------ LISTE DES ENTRÉES ------

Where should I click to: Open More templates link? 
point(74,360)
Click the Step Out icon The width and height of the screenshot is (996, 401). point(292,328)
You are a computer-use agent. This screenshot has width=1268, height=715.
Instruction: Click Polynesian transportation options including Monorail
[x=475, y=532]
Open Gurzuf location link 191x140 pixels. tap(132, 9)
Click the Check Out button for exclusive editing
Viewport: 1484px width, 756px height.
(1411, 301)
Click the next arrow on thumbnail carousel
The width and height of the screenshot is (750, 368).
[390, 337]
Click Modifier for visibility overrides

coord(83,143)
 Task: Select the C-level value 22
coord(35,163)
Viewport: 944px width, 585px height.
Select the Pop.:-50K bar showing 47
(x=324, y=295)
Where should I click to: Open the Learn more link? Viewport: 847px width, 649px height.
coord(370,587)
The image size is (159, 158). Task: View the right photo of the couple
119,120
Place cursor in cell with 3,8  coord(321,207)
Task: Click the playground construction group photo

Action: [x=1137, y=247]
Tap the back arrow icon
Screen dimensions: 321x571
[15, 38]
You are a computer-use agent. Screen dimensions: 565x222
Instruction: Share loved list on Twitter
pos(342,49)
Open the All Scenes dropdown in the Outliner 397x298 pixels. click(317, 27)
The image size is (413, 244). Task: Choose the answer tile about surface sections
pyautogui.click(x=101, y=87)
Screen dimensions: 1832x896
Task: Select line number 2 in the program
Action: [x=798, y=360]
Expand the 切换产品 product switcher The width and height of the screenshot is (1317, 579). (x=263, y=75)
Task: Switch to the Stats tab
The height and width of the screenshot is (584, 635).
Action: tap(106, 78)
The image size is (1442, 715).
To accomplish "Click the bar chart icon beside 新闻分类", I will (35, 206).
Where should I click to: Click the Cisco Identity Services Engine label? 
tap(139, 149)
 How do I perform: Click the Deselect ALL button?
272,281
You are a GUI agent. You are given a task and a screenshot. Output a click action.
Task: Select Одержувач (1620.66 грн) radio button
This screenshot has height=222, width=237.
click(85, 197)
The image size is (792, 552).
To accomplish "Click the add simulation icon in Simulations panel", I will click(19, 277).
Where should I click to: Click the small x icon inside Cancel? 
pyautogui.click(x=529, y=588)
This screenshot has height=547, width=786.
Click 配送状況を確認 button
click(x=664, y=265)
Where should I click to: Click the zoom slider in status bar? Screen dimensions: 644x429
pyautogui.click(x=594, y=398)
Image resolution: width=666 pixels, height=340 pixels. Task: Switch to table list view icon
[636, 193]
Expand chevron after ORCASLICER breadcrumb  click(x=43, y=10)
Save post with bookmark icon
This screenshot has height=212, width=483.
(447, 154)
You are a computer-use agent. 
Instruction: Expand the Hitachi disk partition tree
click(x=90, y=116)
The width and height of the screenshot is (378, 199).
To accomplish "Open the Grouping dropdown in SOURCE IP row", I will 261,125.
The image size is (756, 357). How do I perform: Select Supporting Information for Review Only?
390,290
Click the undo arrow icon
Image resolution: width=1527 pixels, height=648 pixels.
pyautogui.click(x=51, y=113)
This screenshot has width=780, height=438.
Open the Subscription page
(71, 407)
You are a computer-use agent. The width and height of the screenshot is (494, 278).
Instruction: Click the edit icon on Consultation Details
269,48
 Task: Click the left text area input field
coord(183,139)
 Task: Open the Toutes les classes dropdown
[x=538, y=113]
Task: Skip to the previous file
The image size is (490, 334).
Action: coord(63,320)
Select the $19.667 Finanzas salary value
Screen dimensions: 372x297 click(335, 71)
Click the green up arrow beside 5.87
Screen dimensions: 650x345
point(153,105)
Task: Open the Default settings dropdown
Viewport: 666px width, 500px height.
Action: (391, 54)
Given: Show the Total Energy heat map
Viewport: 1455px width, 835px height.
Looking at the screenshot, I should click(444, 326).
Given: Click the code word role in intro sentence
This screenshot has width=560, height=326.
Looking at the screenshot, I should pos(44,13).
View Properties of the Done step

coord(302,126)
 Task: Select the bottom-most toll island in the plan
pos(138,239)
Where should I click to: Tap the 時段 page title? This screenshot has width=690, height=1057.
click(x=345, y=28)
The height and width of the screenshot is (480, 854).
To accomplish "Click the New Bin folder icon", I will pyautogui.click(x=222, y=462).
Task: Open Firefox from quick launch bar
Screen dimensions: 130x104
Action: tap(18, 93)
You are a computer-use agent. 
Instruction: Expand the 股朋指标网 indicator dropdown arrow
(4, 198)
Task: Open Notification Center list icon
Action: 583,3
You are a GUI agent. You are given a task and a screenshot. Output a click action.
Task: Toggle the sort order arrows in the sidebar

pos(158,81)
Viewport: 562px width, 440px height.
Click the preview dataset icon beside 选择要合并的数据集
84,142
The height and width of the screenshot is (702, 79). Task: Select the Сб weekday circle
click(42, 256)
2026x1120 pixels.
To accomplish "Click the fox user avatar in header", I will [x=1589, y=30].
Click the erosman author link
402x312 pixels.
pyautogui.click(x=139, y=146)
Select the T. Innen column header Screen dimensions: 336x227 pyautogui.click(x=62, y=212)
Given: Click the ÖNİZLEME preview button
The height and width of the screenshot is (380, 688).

------

» CONSIGNE: Indiquez, s'il vous plaît, le nombre de lignes des entrées ci-dessus qui contiennent la chaîne « page », en tenant compte de la casse. Donnez ce nombre seul.

» CORRIGÉ: 2